Assignment Question:
IMPORTANT NOTE: Answer in your own words, DO NOT COPY from slides, fellow students, or internet sources without proper citation.
Q1. Gerrard Smith, senior-in-charge, is auditing Mndooz, Inc.’s long-term debt for the year ended December 31. Long-term debt is composed of two bond issues, which are due in 10 and 15 years, respectively. The debt is held by two insurance companies. Gerrard has examined the bond agreements for each issue. The agreements provide that if Mndooz fails to comply with the covenants of the contract, the debt becomes payable immediately. Gerrard identified the following covenants when reviewing the bond agreements:
“The debtor company shall endeavor to maintain a working capital ratio of 2 to 1 at all times, and in any fiscal year following a failure to maintain the said ratio, the company shall restrict compensation of officers to a total of $650,000. Officers include the chairperson of the board and the president.”
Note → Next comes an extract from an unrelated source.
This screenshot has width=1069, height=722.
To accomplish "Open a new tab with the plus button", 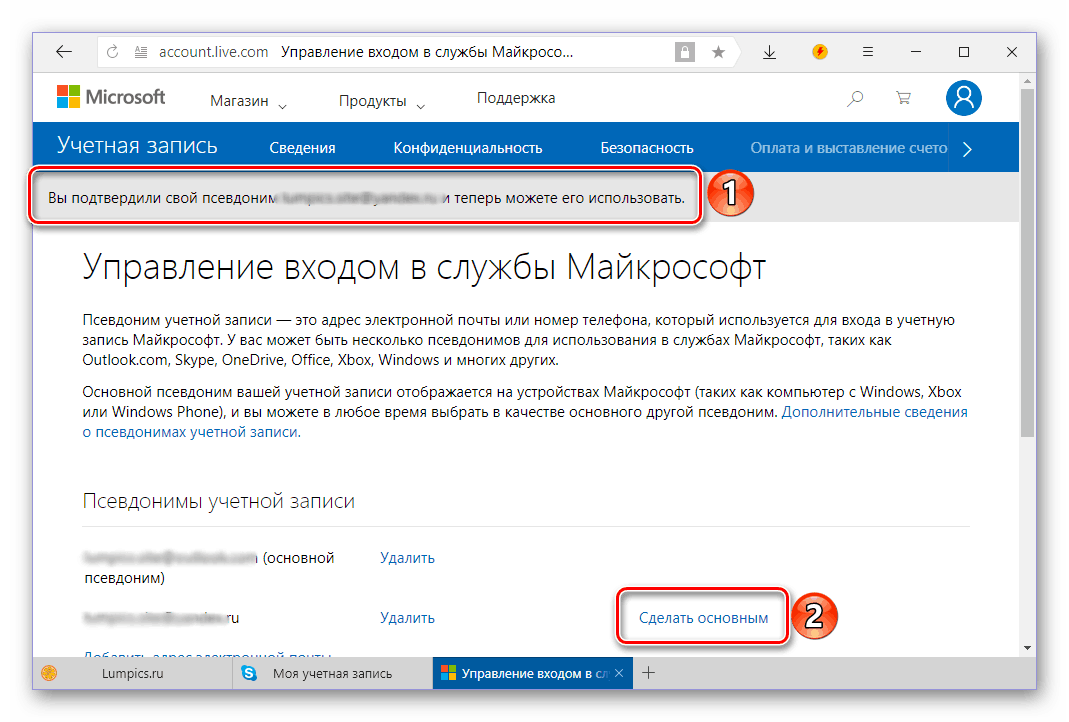I will [648, 673].
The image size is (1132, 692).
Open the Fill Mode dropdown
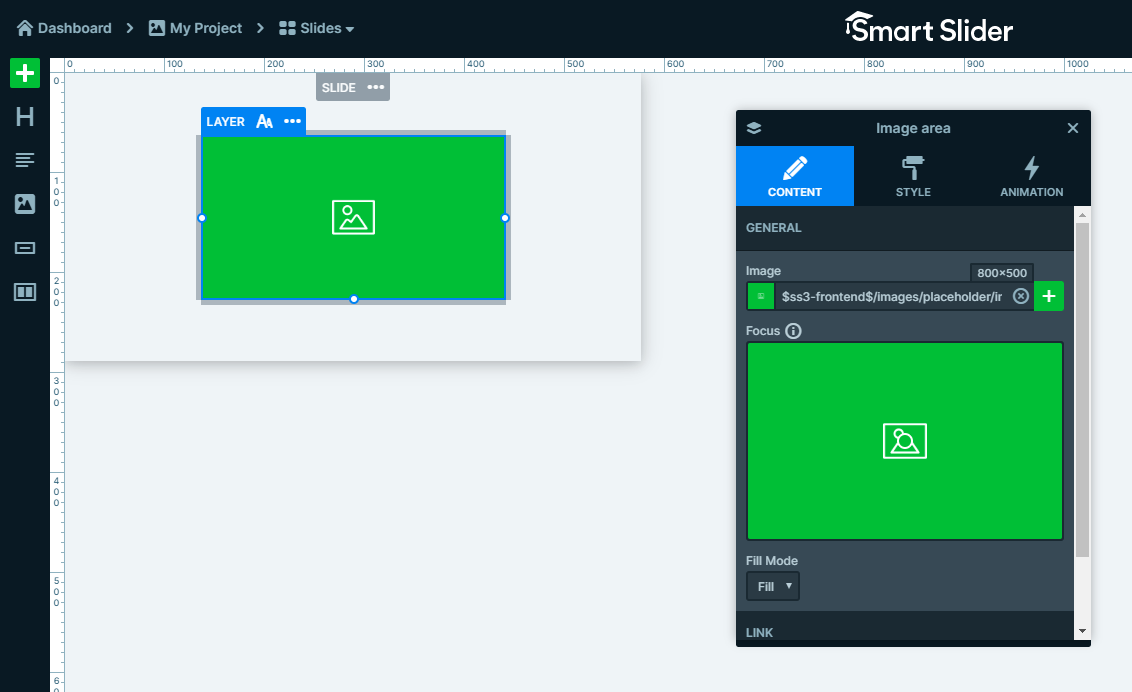tap(772, 586)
“The debtor company shall keep all property that is security for these debt agreements insured against loss by fire to the extent of 100 percent of its actual value. Policies of insurance comprising this protection shall be filed with the trustee.”
“The company is required to restrict 40 percent of retained earnings from availability for paying dividends.”
“A sinking fund shall be established with the First Bank, and semiannual payments of $500,000 shall be deposited in the fund. The bank may, at its discretion, purchase bonds from either issue.”
Required:
- Provide any audit steps that Gerrard should conduct to determine whether the company complies with the bond indentures or not.
Answer:
- List any reporting requirements that the company’s financial statements or footnotes should include.